Die Darmstädter Galerie Netuschil zeigt Ölbilder und Aquarelle von Christopher Lehmpfuhl.
DARMSTADT. Es kann drei Jahre dauern. Erst dann sollte man der Versuchung nachgeben, ein neues Ölgemälde von Christopher Lehmpfuhl nicht nur anzuschauen, sondern auch zu berühren, egal, wie verführerisch die Haptik auch ist. Denn so lang kann es dauern, bis Lehmpfuhls Farben durchgetrocknet sind, die sich viele Zentimeter dick wie in den Raum hineindrängen und die Bilder aus der Nähe mit ihren dicken Teigen, Wulsten und Spitzen zu abstrakten Reliefs machen. Gleich fünffach müssen bisweilen Leinwände auf den Rahmen gezogen werden, um diese Fülle tragen zu können, erzählt der Darmstädter Galerist Claus K. Netuschil.

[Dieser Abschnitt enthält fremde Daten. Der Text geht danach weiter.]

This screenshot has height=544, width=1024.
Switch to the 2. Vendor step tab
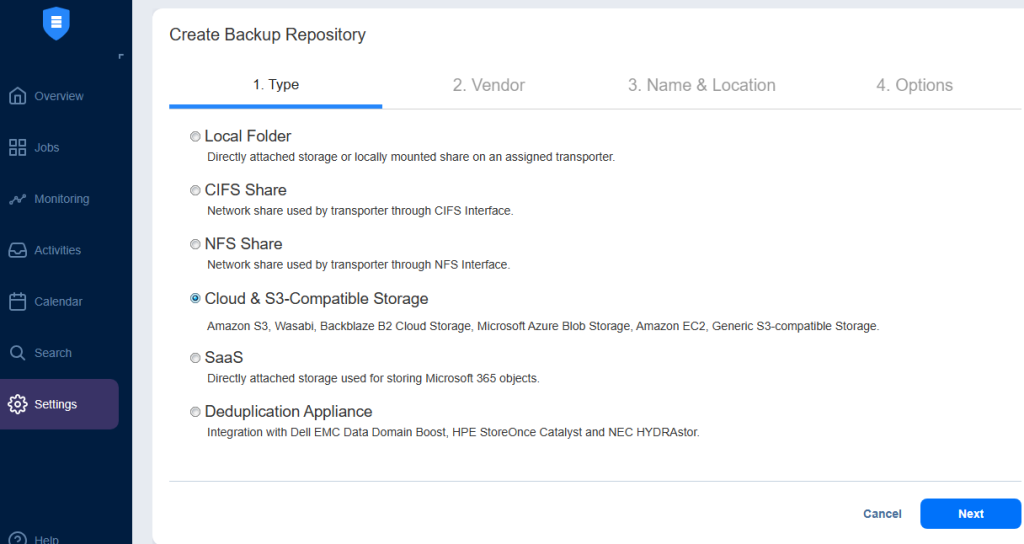point(488,85)
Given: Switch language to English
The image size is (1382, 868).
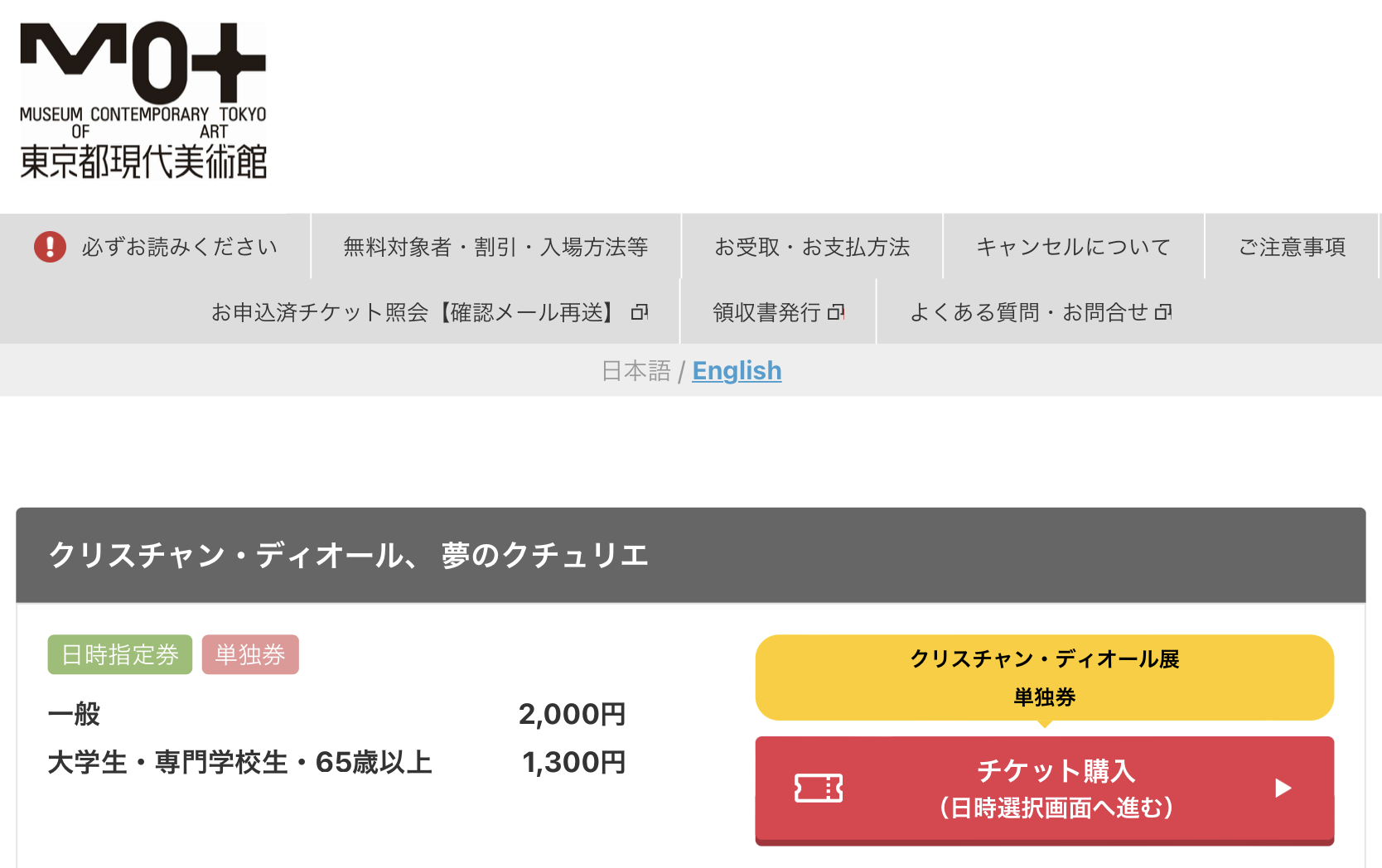Looking at the screenshot, I should point(737,370).
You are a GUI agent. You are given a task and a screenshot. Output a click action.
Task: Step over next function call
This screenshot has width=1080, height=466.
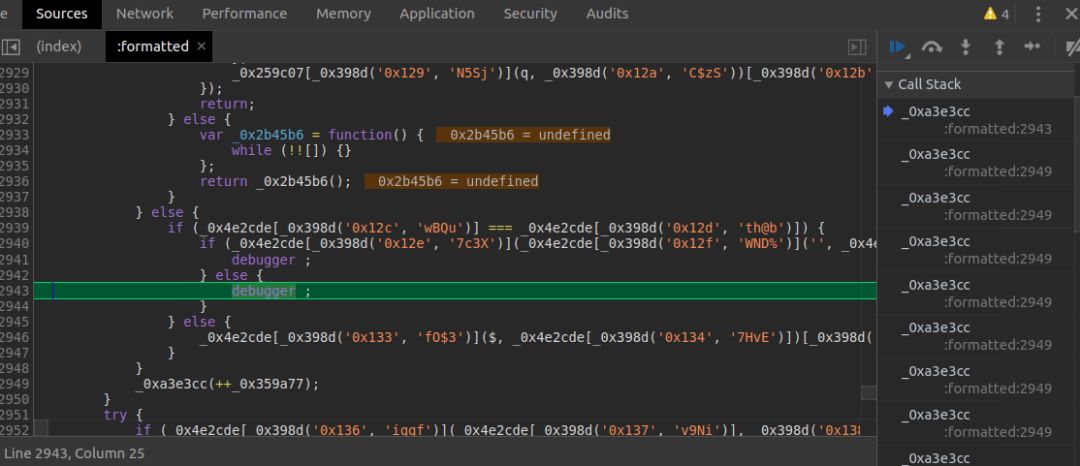[932, 47]
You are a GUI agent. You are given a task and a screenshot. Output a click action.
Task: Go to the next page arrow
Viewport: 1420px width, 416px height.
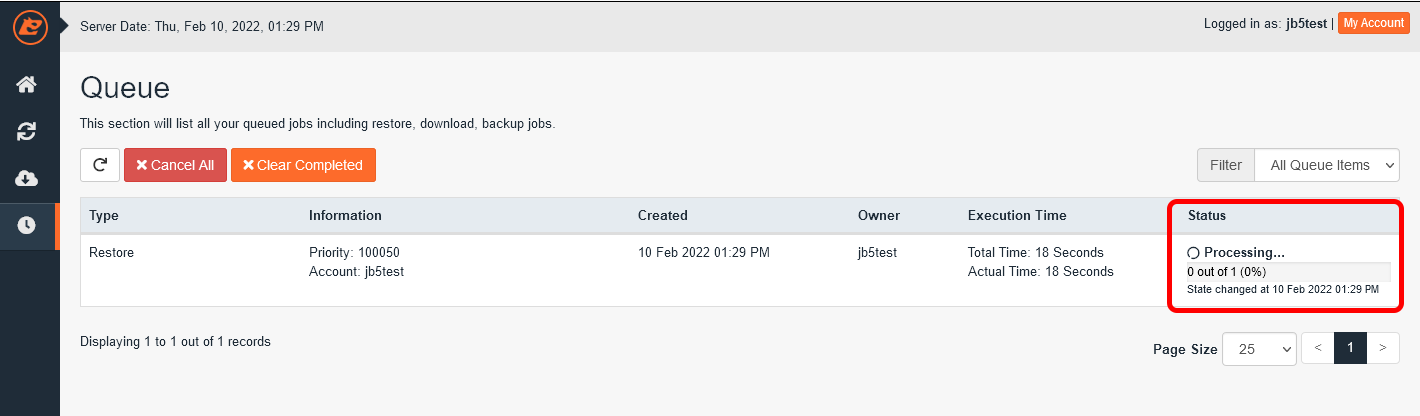tap(1382, 348)
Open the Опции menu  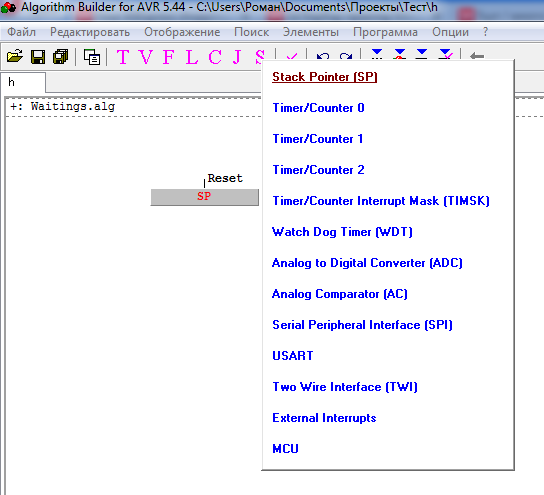click(450, 32)
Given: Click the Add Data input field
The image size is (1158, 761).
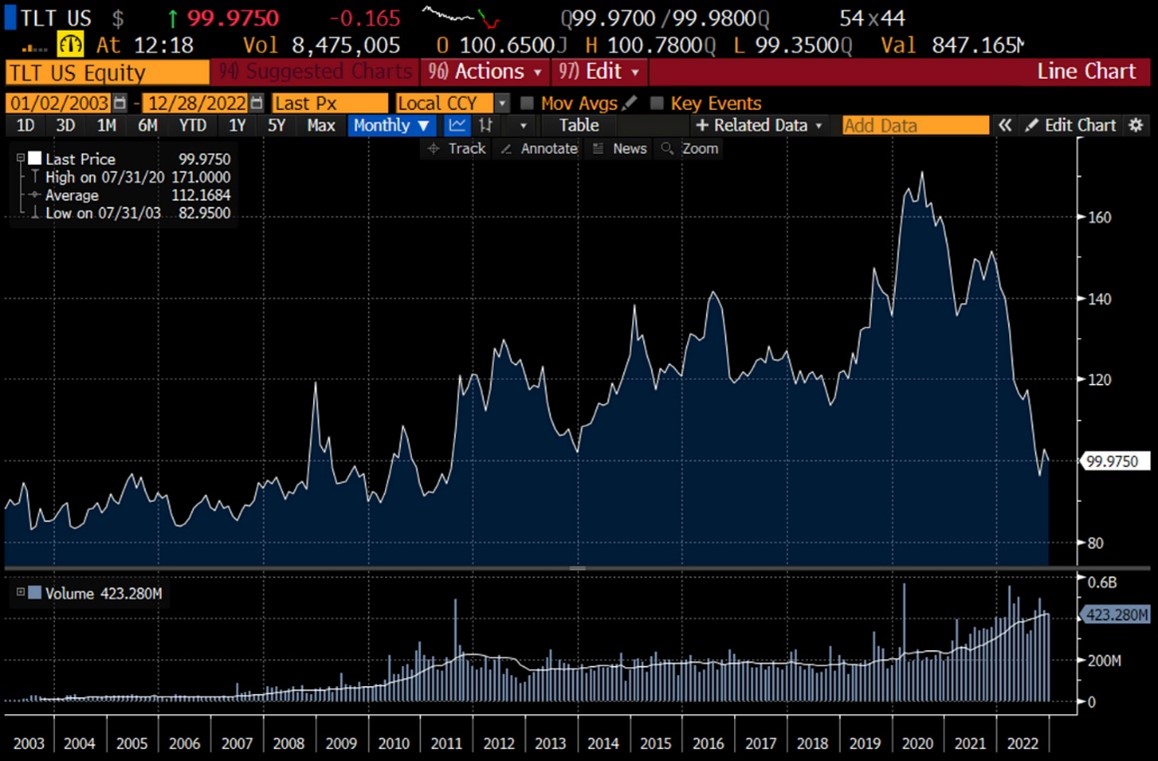Looking at the screenshot, I should coord(915,125).
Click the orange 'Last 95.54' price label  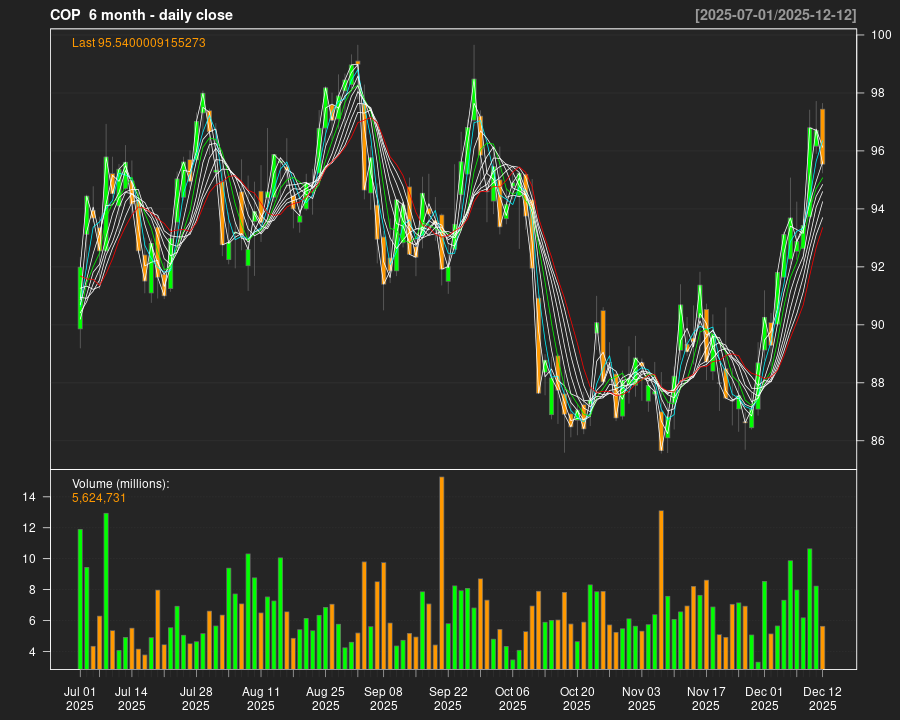click(x=139, y=43)
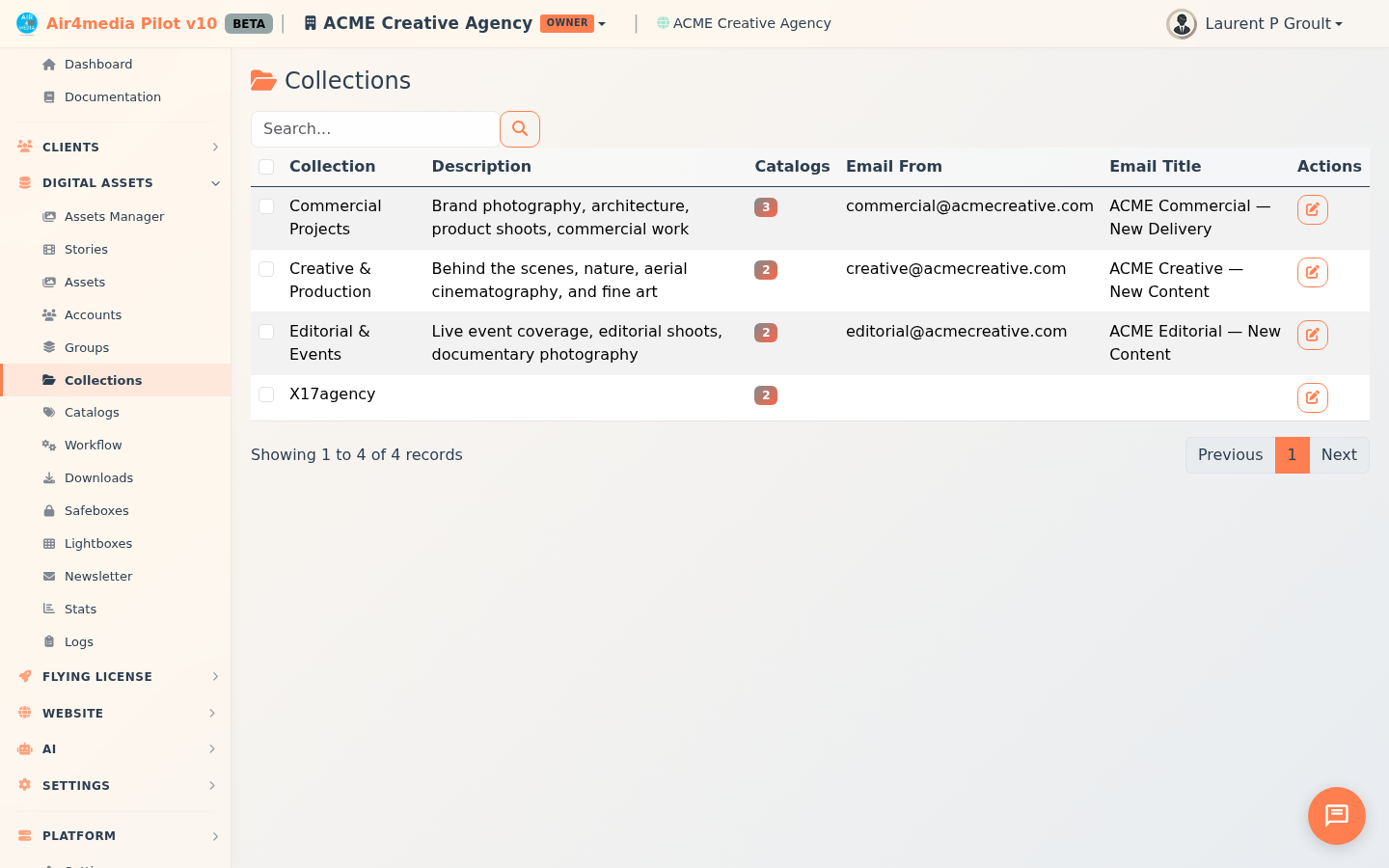This screenshot has width=1389, height=868.
Task: Click the Previous pagination button
Action: [1230, 455]
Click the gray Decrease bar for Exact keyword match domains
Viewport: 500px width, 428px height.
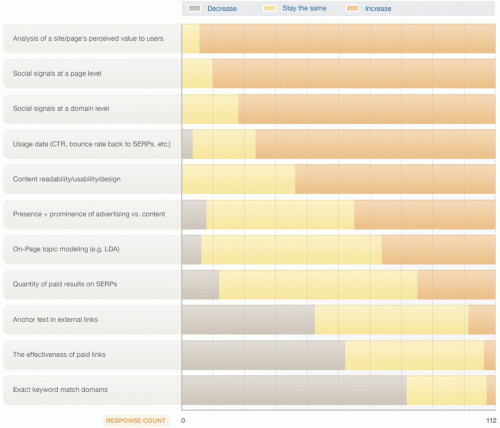point(294,390)
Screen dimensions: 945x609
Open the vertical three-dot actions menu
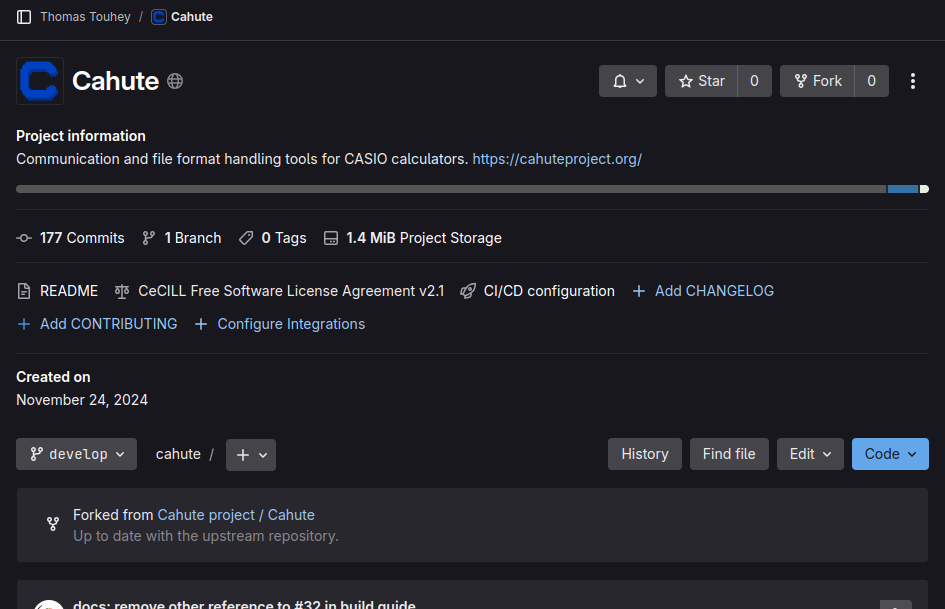click(x=912, y=81)
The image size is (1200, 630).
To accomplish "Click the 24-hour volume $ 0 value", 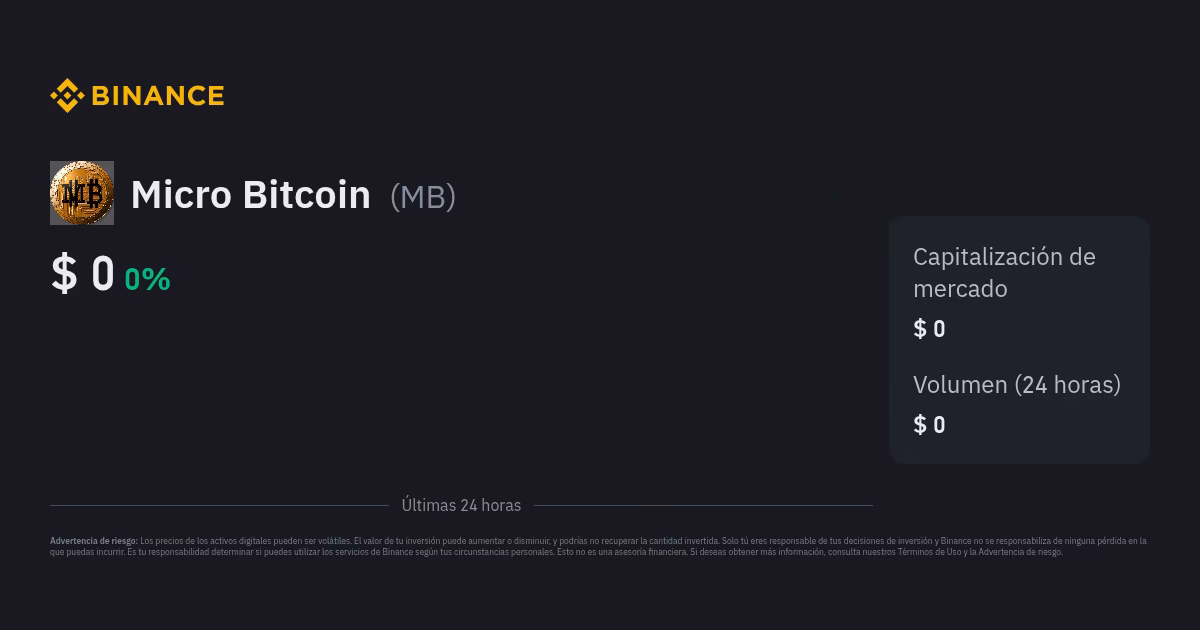I will pos(929,424).
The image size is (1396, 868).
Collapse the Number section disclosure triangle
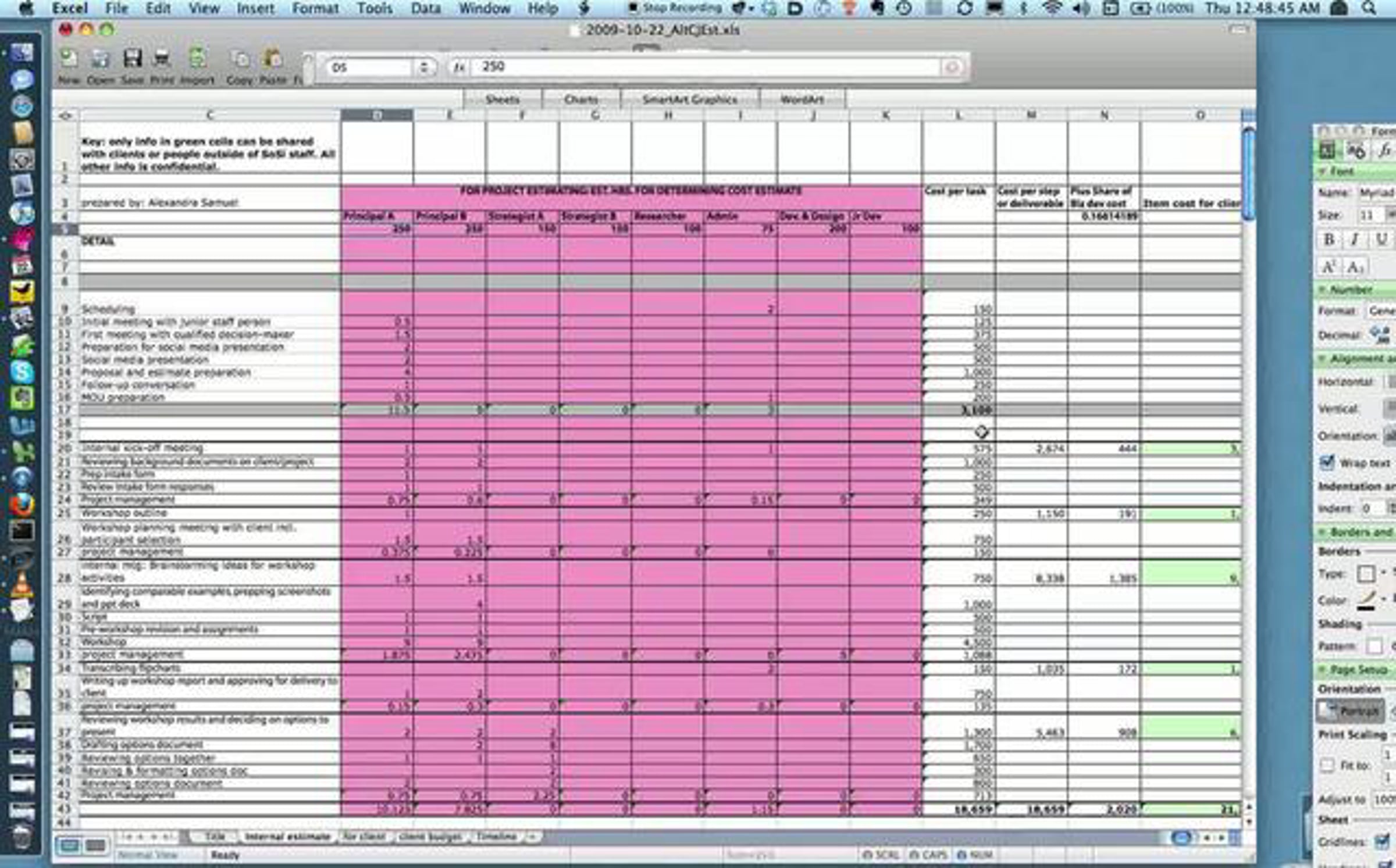tap(1323, 290)
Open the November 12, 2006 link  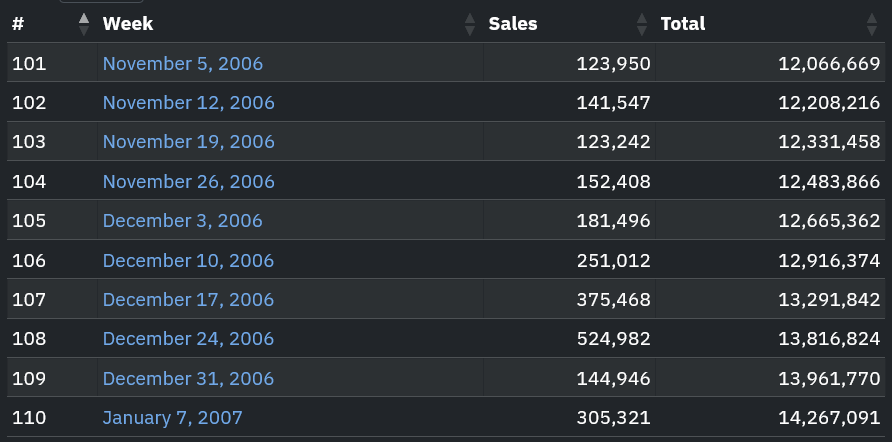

Er hat seine Ausstellung mit neuen Ölbildern des Berliner Malers nicht ohne Grund „Landschaftstraum und Farbrausch“ genannt. Die Landschaften aus Berlin und seinem Umland oder aus der Toskana, deren Farben erst aus einigen Metern Entfernung zum Gesamtbild werden, sind Malerei gewordene Erfahrungen und Sehnsüchte eines Landschaftshungrigen, eines Menschen, den es hinausdrängt, um zu bannen, was ihn bannt. Lehmpfuhl malt „plein-air“, vor Ort und im Freien. Das schlägt sich nieder in Werken mit Namen wie „Blick durch die Bäume“, „Herbstliche Spiegelung am Lietzensee“, „Gehöft im Abendlicht“ oder „Olivenhain-Panorama“.
Der Blick in die Kunstgeschichte schweift dabei und vor allem angesichts der ebenfalls gezeigten Aquarelle unwillkürlich zurück ins 19. Jahrhundert – zurück zur Schule von Barbizon, zurück zu den Impressionisten, die als erste ihr malerisches Bündel gepackt haben und das Atelier verlassen haben, um draußen frei ans Werk zu gehen. Doch Lehmpfuhl ist nicht stehen geblieben: Er stellt der Macht der Natur die Wucht der Farben mit all der Freiheit vom Objekt entgegen, die das Malen des 20. Jahrhunderts geprägt hat.
Seine Bilder entstehen immer in nur wenigen Stunden, und dabei kommt kein Pinsel oder Spachtel ins Spiel. Die malerischen „Werkzeuge“ sind Lehmpfuhls Hände, was man allerdings kaum sieht, weil ein technischer Meister am Werk ist. Einer, der nach eigener Aussage noch nicht einmal bei seinen großen Formaten zurücktreten muss, um aus der Entfernung zu betrachten, ob alles stimmt. „Alles“: Das meint fast klassische Perspektiven und gegenständliche Formenwelten. Vor allem aber meint es seine raffinierte Lagenmalerei, bei der mit den dicksten der dicken Farbwulste nach vorn drängt, was auch im Bild vorne steht.
Die große Lust des Malers an Licht und Schatten wird bei seinem zweiten Lieblingsmotiv offenbar. Meist ist es diffus, gern lässt er die unsichtbare Sonne aber auch direkt auf Objekte fallen. Vor allem Lehmpfuhls historistische Berliner Häuserfassaden „leben“ davon, wie er sie ins Helle oder Dunkle stellt und geht dabei sogar das naturferne Wagnis ein, beleuchtete Flächen mit hartem Weiß auf die Leinwand zu bringen.
Nur einer fehlt (mit wenigen Ausnahmen) in diesem Spiel mit der Farbe: der Mensch. Lehmpfuhl macht nicht nur den Galeriebesucher zum Beobachtenden, Erfahrenden, Reflektierenden – und stellt seine Kunst auch damit in die Traditionen der Moderne.